» **Requirement**: Rewrite the passage on Sakari Hietala, starting with "Tarot has so" and going on through "few lyric changes.", with "rerecorded" changed to "re-recorded".

» **Selected excerpt**:
Sakari "Zachary" Hietala (born August 10, 1962 in Tervo, Finland) is the guitarist, co-songwriter and founding member of Finnish heavy metal band Tarot (formerly Purgatory) in early 1980s, together with his younger brother Marko Hietala, who joined Nightwish in 2001. Zachary works as a youth instructor in his hometown, Kuopio, as well as teaching music theory to ninth and tenth grade students, and takes part in the management of the official Tarot website, responding to questions and comments made by fans on the forum. Zachary is friendly and fun-loving.
 
Tarot has so far released eight studio albums, latest has been released in early 2010. The next year after, the band rerecorded The Spell of Iron with updated sound and few lyric changes.

» **Supplied information**:
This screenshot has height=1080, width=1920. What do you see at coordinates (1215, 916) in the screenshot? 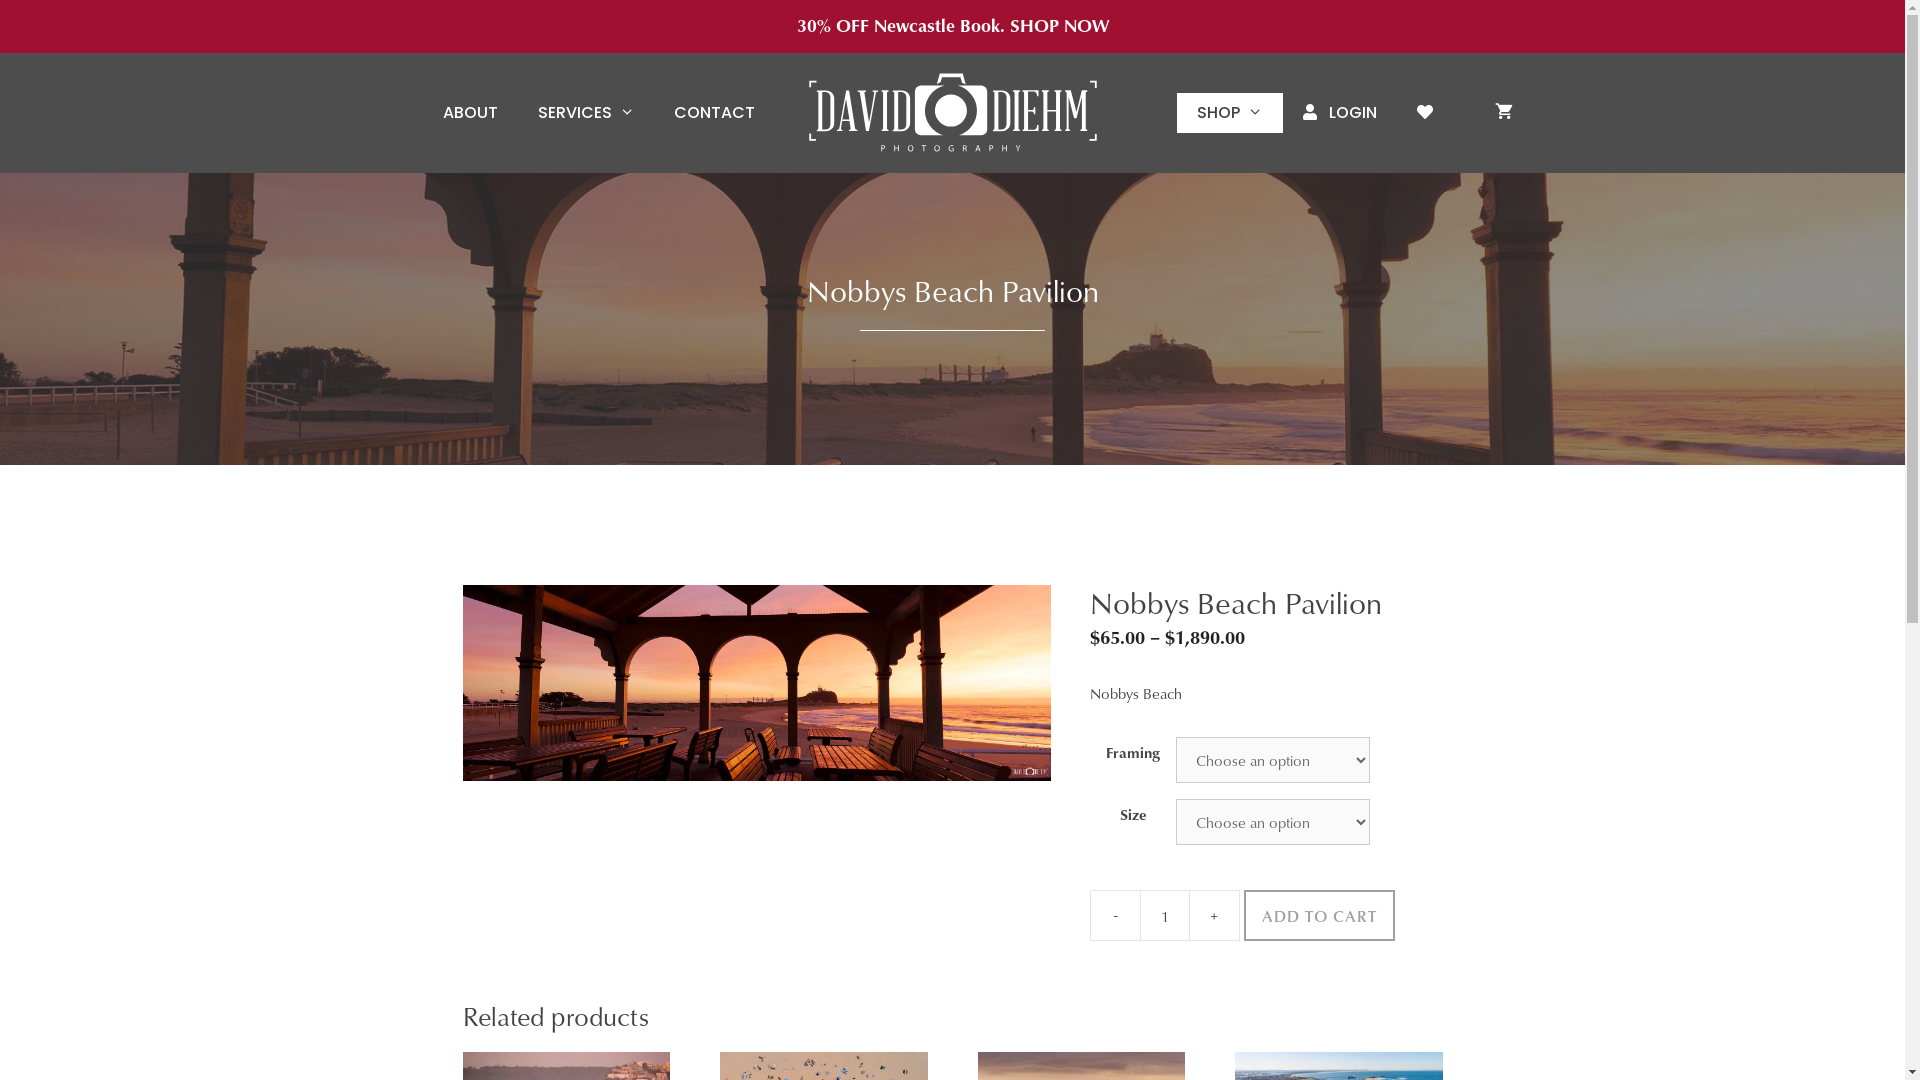
I see `+` at bounding box center [1215, 916].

» **The answer**:
Tarot has so far released eight studio albums, latest has been released in early 2010. The next year after, the band re-recorded The Spell of Iron with updated sound and few lyric changes.